England's faith in Patel was rewarded. His 5 for 41 in the third ODI earned him the Man-of-the-Match award and England the series. An ECB contract followed but the dream soon turned into a nightmare. The wait for an international chance may have been over - but so was his weight.
Patel, included in England's ODI and T20 squads for the tour of the West Indies in 2009, was axed. The reason: he was not fit for purpose. His fitness levels had gone downhill and he was left in the wilderness.
"Embarrassing," Patel says about it. It would be an easy subject to shy away from, but he isn't about to do that. "Being told I couldn't play was absolutely hurtful. I was good enough to play for my country but not fit enough to do the work. That's pretty bad. If you get dropped for not playing that well, fair enough. But for something else, that's pretty poor."
There was no quick fix, or at least no quick fix that worked. Despite being picked in the preliminary squad, Patel missed out on the 2009 World Twenty20 because the fitness problems hadn't been put to bed.
Patel knows he was wrong. Wrong that he was out of shape in the first place - and wrong that he didn't get back into line quick enough: "My attitude towards training was terrible. I thought fitness wasn't all that. I know what you need to do at the highest level and fitness is a key aspect of that. But I thought cricket would always get me out of trouble. It didn't."
The yo-yo, body fat and weight tests were letting him down but he had an ally. The coach, Andy Flower, publicly spoke out about Patel and said: "All we were saying was 'get into reasonable shape'."
Patel respected the approach: the honesty and the personal contact. "Andy Flower was great with me. He wanted me fitter. He was pretty blunt with me and I knew where I stood," he said. "The good thing with him was that he was always keeping in contact and getting me to do something about it." Off Patel trekked to the gym.
It wasn't until 2011, three years after his international bow, that he got another chance. The work had paid off and his international career was back on the right track. Although it was hardly a total thumbs-up from national selector Geoff Miller. "Samit Patel has taken significant steps in the right direction and he has more hard work ahead in order to make further progress," he said.
Patel became a key part of the one-day side and donned the whites for his first Test, against Sri Lanka in 2012. "I got myself fit and went from playing no formats to all formats.
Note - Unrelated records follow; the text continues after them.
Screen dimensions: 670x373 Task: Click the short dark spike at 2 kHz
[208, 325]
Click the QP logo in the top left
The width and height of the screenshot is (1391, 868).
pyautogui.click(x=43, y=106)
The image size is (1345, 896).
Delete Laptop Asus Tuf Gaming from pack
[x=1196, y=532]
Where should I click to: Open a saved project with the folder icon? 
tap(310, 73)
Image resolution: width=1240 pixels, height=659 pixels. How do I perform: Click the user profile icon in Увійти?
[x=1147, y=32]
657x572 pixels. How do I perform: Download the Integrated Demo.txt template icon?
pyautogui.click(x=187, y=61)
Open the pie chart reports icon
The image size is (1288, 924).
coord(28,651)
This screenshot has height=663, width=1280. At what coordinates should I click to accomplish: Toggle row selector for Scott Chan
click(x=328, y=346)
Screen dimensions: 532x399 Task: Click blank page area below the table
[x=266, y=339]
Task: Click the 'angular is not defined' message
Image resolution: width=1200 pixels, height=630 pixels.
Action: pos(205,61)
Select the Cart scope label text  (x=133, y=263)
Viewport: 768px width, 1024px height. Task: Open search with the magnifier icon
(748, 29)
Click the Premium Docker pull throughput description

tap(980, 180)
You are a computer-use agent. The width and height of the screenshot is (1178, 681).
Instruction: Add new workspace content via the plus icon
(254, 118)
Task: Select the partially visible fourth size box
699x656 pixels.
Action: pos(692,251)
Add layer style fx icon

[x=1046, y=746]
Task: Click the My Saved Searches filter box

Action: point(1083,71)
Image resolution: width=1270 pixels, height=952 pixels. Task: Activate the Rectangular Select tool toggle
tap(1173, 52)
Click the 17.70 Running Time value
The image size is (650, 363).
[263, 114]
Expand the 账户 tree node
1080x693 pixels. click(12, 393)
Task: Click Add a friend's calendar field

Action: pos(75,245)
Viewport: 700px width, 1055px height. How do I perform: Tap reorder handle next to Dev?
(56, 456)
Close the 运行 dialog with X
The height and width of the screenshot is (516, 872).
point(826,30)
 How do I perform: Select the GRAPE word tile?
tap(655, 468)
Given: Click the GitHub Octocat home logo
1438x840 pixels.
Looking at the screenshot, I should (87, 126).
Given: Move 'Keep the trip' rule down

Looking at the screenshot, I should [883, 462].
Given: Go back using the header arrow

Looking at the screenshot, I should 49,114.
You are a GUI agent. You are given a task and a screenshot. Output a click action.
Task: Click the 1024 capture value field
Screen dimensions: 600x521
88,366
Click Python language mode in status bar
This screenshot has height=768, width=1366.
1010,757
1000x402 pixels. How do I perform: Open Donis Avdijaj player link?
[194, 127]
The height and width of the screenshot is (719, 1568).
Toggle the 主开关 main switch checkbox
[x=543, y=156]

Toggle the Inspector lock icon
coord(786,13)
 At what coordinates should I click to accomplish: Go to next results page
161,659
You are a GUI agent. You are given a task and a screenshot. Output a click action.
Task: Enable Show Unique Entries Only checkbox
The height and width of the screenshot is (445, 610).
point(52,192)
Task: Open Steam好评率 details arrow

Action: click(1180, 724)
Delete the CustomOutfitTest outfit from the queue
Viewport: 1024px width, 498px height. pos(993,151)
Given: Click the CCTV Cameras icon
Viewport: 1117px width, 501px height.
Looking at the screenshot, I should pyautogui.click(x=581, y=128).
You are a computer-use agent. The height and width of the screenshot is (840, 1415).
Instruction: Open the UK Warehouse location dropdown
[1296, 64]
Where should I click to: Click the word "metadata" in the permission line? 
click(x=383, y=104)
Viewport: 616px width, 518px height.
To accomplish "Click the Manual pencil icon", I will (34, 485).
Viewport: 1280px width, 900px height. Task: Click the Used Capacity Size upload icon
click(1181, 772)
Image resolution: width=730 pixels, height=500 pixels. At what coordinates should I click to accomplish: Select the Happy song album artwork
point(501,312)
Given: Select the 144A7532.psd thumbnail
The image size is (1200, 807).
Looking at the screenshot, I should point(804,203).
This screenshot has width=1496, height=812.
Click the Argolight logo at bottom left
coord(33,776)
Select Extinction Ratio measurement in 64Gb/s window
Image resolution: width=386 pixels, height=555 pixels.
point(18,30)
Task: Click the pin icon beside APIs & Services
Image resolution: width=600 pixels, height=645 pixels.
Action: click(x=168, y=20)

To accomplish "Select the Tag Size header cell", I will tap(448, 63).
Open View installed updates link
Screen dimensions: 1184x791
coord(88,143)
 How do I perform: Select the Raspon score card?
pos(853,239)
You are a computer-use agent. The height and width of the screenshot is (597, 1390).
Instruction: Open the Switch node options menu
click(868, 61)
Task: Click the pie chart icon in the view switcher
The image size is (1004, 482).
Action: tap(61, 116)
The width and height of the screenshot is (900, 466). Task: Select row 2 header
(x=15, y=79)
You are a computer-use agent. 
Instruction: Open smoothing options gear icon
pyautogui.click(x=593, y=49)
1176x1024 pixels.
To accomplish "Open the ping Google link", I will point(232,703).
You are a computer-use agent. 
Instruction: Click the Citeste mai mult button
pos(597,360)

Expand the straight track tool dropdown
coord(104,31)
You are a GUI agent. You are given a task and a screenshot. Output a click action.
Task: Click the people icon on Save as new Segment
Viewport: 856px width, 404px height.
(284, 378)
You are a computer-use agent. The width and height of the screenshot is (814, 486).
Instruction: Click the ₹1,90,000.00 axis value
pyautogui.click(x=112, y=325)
The Test call-up was the most surprising. I thought I was going to Sri Lanka for the experience and then I was in the side. It was satisfying but I knew I wanted more," Patel says.
This time it was poor form - on the pitch, not off it - that led to his dropping. The final straw came in a T20 in Hamilton last year where he bowled two fruitless overs for 20, and scored 6. Now, though, there is a chance for more. There is no coach, no established spinner, and question marks over all but three or four spots in the Test side. Patel doesn't need telling twice.
"I haven't been in contact with anyone. I don't know how far away from the side I am but it's a fresh start for everyone," he says. "Come the start of the season there will be a load of players believing if they get out the traps fast, they could be playing for England."
Before then, Patel could be set for an IPL payday. He pulled out of the auction back in 2011 to concentrate on his England chances. But now he has thrown his name into the hat. Not that he is too keen. There is a downbeat tone to his voice just at the mention of it. Notts will let him go if he sells for $320,000. Hopes are at a minimum.
"I probably won't follow the auction," Patel says. "I don't know what franchises are thinking but I would know now if they were interested, I'm sure. If I don't go, it's a win-win situation. There's more chance of me playing for England, which is where I want to be."